Seife als Kosmetikum

Die Germanen und Gallier waren es dann, die Seife als "dekoratives Kosmetikum" entdeckten. Sie verwendeten die aus Ziegen-, Rinder- oder Hirschtalg hergestellte Seife als Bleichmittel für ihre Haare oder frisierten sich mit einer Art Seifen-Pomade.

Diese Bräuche wurden von den Römern übernommen. Trotz ihrer hoch entwickelten Badekultur verwendeten die Römer die Seife zur Körperreinigung erst ab dem 2. Jahrhundert nach Christus.

Badende auf einer antiken Vase

Antike Badekultur

In der weiteren Entwicklung der Seifenherstellung zeigten sich ab dem 7. Jahrhundert arabische Stämme als besonders einfallsreich. Sie setzten in ihren Rezepten als erste gebrannten Kalk ein, um besonders feste Seifen zu erhalten.

Außerdem erhitzten und verrührten sie die Bestandteile der Seife – Öle und alkalische Salze, die die Pottasche ersetzten – in einer Ätzlauge bei einer bestimmten Temperatur so lange, bis ein Großteil des Wassers verdunstet war und die ölige Masse fest wurde. Die feste Substanz ließ sich portionieren. So entstand das erste Seifenstück.

Die Angst vor Epidemien

Im Mittelalter verfeinerten die europäischen Seifensieder ihre Methoden noch weiter. Vor allem in Spanien, Italien und Frankreich, aber auch in Prag, Augsburg und Wien entstanden Zentren der Seifensiederzunft, deren meist parfümierte Luxusseifen zunächst nur dem reichen Adel vorbehalten waren.

Erst allmählich entwickelte sich eine Badekultur mit öffentlichen Badehäusern, die auch dem Bürgertum und der ärmeren Bevölkerung zugänglich waren.

Doch die gemeinsamen Badewonnen der Massen fanden ein jähes Ende, als sich Pest und Syphilis ausbreiteten. Allein bei der großen Pestepidemie von 1347 bis 1351 starb in Europa mindestens ein Viertel der Bevölkerung.

Gemälde eines Badehauses im Mittelalter. In der rechten Bildhälfte sind Frauen in Badezubern zu sehen, in der linken Bildhälfte ein Lautenspieler.

Badehaus im Mittelalter

Ein neues Hygieneverständnis

In der Folge galt deshalb im 16. und 17. Jahrhundert die Trockenwäsche als schick – ganz ohne Seife und Wasser, sondern mit sauberen Tüchern, Parfüm und Puder.

Erst im Laufe des 18. Jahrhunderts wurden Wasser und Seife als Substanzen der Körperreinigung wiederentdeckt. Und erst mit dem Beginn des 19. Jahrhunderts setzte sich ein umfassenderes Hygieneverständnis durch.

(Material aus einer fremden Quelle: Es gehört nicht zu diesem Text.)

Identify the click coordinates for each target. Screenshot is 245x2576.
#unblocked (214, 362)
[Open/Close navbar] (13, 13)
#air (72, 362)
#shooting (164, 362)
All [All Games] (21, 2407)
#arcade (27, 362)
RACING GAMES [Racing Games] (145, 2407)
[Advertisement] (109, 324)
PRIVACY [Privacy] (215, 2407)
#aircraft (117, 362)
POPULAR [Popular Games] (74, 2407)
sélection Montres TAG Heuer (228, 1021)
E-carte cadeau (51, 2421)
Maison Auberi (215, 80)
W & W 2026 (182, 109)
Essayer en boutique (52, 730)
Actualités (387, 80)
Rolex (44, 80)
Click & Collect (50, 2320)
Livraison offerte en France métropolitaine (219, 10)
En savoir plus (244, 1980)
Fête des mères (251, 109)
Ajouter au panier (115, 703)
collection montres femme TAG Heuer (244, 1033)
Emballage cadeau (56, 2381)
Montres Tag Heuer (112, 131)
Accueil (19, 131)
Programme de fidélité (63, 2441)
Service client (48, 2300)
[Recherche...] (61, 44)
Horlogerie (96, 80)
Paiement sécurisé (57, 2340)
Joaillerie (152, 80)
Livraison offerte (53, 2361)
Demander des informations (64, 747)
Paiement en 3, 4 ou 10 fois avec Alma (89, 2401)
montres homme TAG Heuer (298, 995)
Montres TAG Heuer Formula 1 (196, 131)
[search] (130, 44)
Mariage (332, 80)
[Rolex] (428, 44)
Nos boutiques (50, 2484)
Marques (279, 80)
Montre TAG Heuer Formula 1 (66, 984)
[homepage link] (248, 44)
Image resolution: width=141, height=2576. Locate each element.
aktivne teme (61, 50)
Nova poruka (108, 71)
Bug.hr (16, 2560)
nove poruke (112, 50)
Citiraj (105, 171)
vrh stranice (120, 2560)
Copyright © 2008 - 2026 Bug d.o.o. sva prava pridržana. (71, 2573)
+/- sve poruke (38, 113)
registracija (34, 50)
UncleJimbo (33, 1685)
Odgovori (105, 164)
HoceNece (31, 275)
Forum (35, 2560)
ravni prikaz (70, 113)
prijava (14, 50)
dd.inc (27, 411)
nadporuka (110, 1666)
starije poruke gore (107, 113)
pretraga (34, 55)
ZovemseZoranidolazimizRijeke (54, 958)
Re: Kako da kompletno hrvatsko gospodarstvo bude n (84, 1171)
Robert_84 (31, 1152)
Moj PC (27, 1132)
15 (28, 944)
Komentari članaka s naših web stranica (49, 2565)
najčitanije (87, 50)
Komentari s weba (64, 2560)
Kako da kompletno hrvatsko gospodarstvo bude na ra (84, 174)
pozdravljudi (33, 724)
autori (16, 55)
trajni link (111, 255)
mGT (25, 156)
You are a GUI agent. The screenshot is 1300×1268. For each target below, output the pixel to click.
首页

Der dadurch entstehende hohe Bedarf an Seife konnte nur durch eine industrielle Produktion befriedigt werden. Für feine Seifen zur Körperwäsche wurden nun hochwertige Öle verwendet, während einfache Seifen zum Waschen und Scheuern aus billigem Lein- oder Hanföl gekocht wurden.

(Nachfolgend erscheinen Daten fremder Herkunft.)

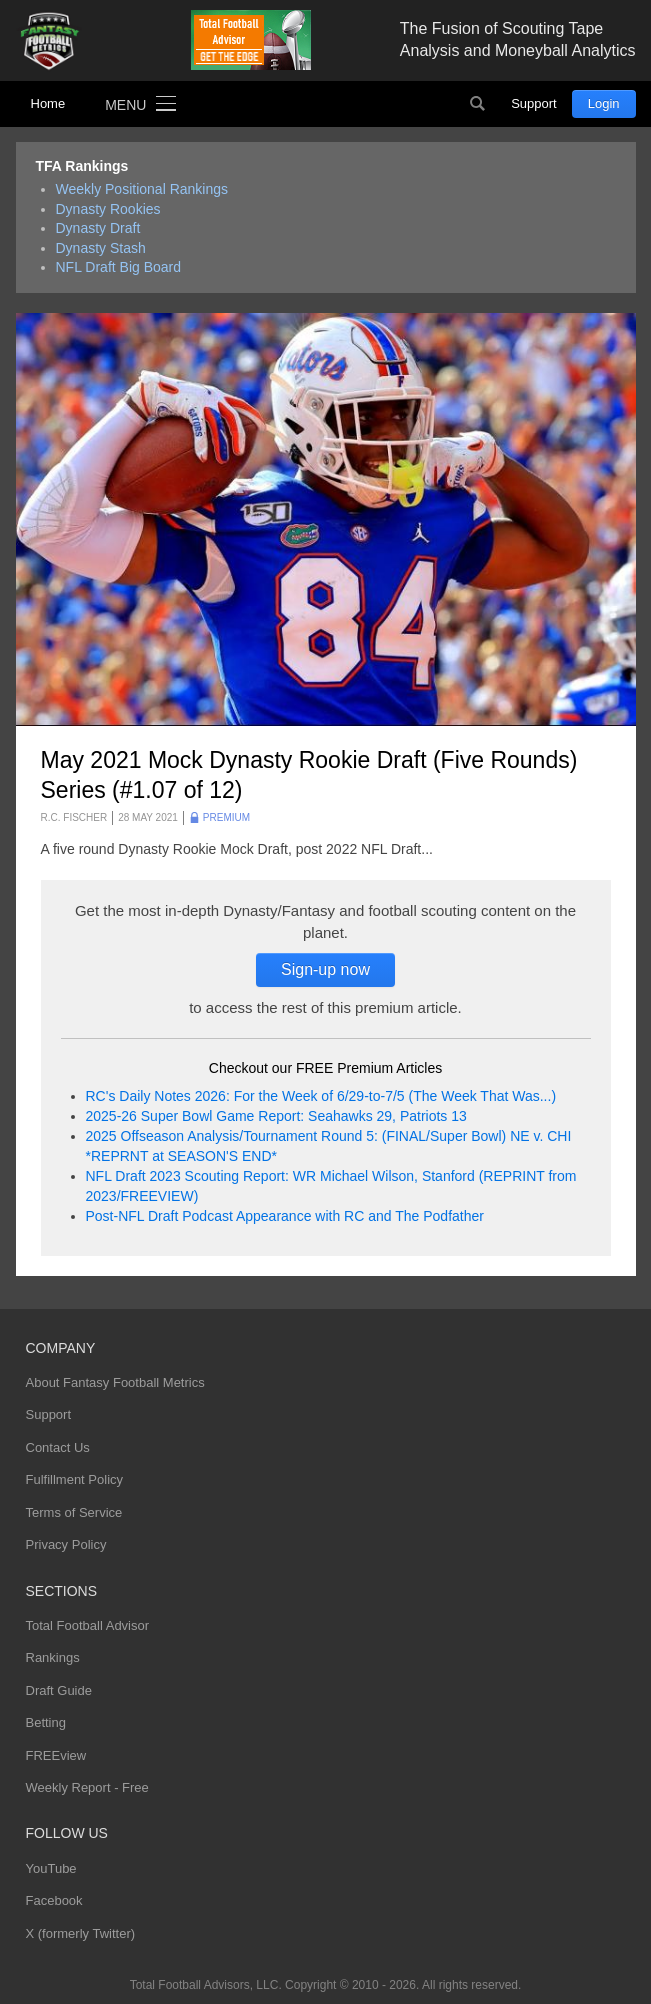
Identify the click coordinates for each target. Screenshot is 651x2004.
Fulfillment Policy (75, 1479)
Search (477, 104)
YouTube (51, 1868)
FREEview (56, 1755)
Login (604, 103)
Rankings (53, 1657)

Die industrielle Produktion griff auf die inzwischen mögliche künstliche Herstellung von Natriumcarbonat und Natriumhydroxid zurück, was die Produktion des Reinigungsmittels enorm verbilligte.

Auch das Seifesieden wurde nach und nach durch ein anderes Verfahren ersetzt: das Einleiten von Dampf. Richtig gesiedete Seifen sind heutzutage selten.

Werbeplakat aus dem Jahr 1950 für die Seifenmarke "Sunlicht"

Seifenwerbung Anfang des 20. Jahrhunderts

Seifenfreie "Waschstücke"

Dass Seife einst ein Luxusprodukt war, ist heute kaum mehr vorstellbar. Im Gegenteil, richtige Seife ist eher in Verruf geraten. Denn Seife macht nicht nur sauber, sie schadet auch der Haut. Durch die alkalischen Substanzen hat Seife einen hohen basischen pH-Wert, der weit über dem pH-Wert der Haut liegt.

Basische Lösungen aber greifen sowohl Textilien als auch die Haut an. Zudem entzieht Seife der Haut Fett – sie wird trocken, spröde und brüchig. Hautreizungen können die Folge sein.

Was heute als Seife in jedem Badezimmer liegt, muss man eigentlich als "Waschstück" bezeichnen, denn der Anteil an Seife ist meist recht gering. Die Seife ist durch synthetische waschaktive Substanzen ersetzt worden. Den portionierten Stücken werden zusätzlich Parfüms, Rückfettungsmittel, Hautschutzstoffe wie Kamille oder Calendula oder auch Desinfektionsmittel zugesetzt.

Für besonders empfindliche Haut gibt es sogenannte "Syndets": Waschstücke, die seifenfrei und damit alkalifrei sind. Ihr pH-Wert ist neutral oder sogar schwach sauer und entspricht damit dem pH-Wert der Haut. Doch auch wenn die Waschstücke gar keine Seife mehr enthalten – sie werden immer noch "Seife" genannt.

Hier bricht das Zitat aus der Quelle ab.